Bank Leumi CEO Russak-Aminoach to step down after seven years at helm

Russak-Aminoach has navigated the bank through job cuts, orchestrated the sale of its credit card unit and reached a $400 million settlement with US regulators

Shoshanna Solomon was The Times of Israel's Startups and Business reporter

Rakefet Russak-Aminoach arrives at the appointment ceremony of Incoming head of Bank of Israel Professor Amir Yaron held in Jerusalem. Professor Yaron is replacing Karnit Flug. December 24, 2018 (Yonatan Sindel/Flash90)
Rakefet Russak-Aminoach arrives at the appointment ceremony of Incoming head of Bank of Israel Professor Amir Yaron held in Jerusalem. Professor Yaron is replacing Karnit Flug. December 24, 2018 (Yonatan Sindel/Flash90)

The CEO of Bank Leumi-Le Israel Ltd. Rakefet Russak-Aminoach on Sunday announced her resignation within the next few months after seven years at the helm of the nation’s largest bank by market cap.

In a statement to the Tel Aviv Stock Exchange on Sunday, the bank said that Russak-Aminoach will step down after the board of directors decides on her replacement. It did not provide a reason for her decision to depart.

Financial website Globes said Russak-Aminoach was in talks to join Israeli firm Team8, a cybersecurity think tank and investor. Team8 and Moody’s Corp., the ratings agency, said last week they will be setting up a joint venture for what they hope will become a global standard for evaluating how vulnerable companies are to cyberattacks.

Spokespeople for Bank Leumi and for Team8 declined to comment on the Globes report.

Shares of Leumi declined 1.6 percent, compared with a 1.2% rise of the TA-35 blue-chip index on Sunday.

“At the end of seven years in which I have been the CEO of Leumi, I have decided that the time has come to leave,” she said in a letter to the chairman of Leumi board, David Brodet, who is also leaving the bank. “Alongside the wide-ranging business achievements and reaching the targets we set ourselves, we have also invested a lot in building a strong infrastructure to ensure the future of the bank for many years ahead.”

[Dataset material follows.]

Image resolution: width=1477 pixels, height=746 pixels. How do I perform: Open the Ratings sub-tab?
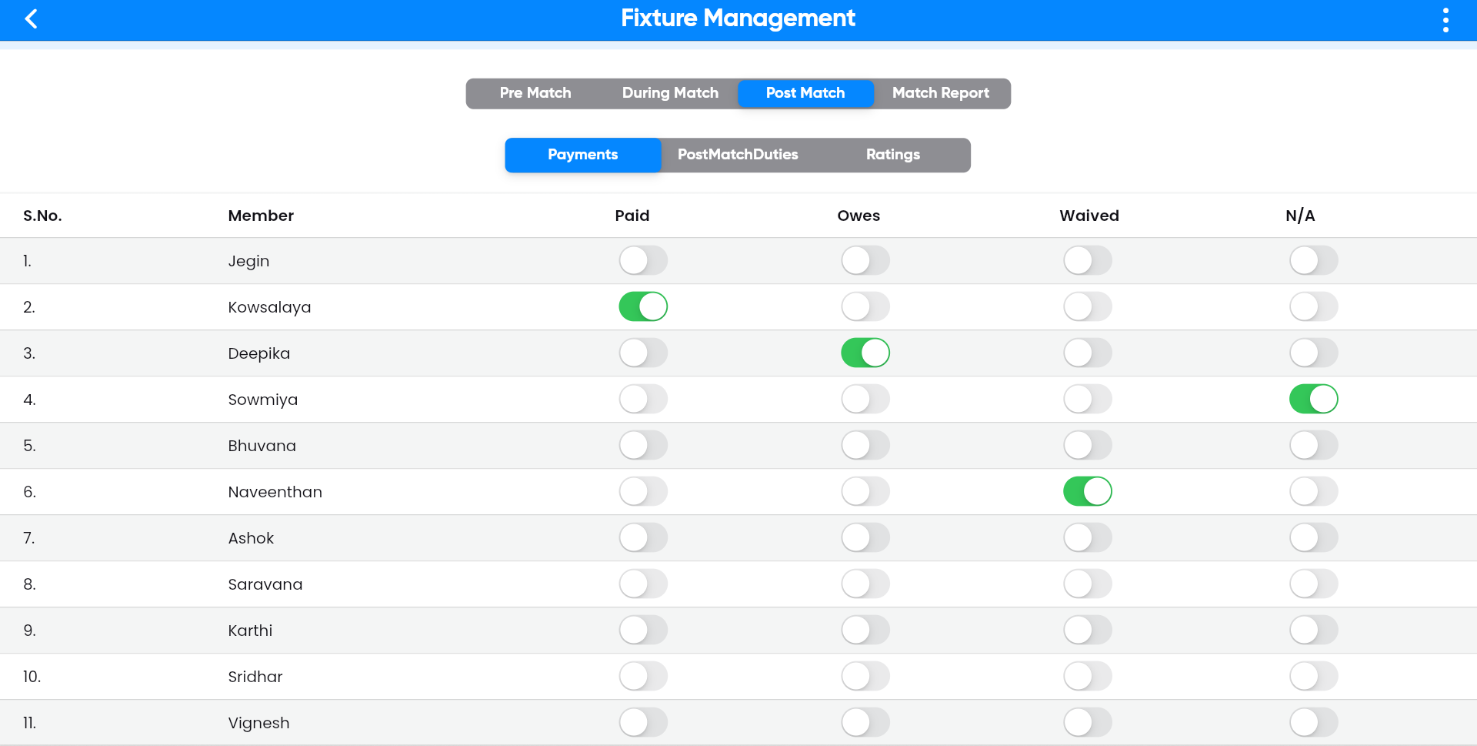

Russak-Aminoach has been at the bank since 2004 and has served as its CEO for the past seven years, navigating the bank through challenging times for the banking industry, which is seeing online challengers and institutional investors taking a bite of their market share. She has overseen job cuts at the firm, orchestrated the sale of its credit card unit to Warburg Pincus LLC, set up a digital bank subsidiary, and most importantly in 2014 reached a $400 million fine agreement to settle a US Department of Justice investigation into its activity helping US customers evade taxes in 2002-2010.

Leumi has a market cap of NIS 38.3 billion ($10.7 billion) and its share has advanced 22 percent in the past 12 months. The shares of Bank Hapoalim, Israel’s second largest bank by market cap, have advanced 6.3% in the past 12 months, bringing its market cap to NIS 35.3 billion.

The news of Russak-Aminoach’s resignation comes as the CEOs of two of the nation’s other large banks are also in flux: Arik Pinto, the head of Bank Hapoalim is to step down at the end of 2019, and the CEO of Israel Discount Bank Ltd. Lilach Asher-Topilsky said she would step down to join a private equity fund.

In 2016, Israel passed a law capping bank executive compensation at NIS 2.5 million ($700,000) a year.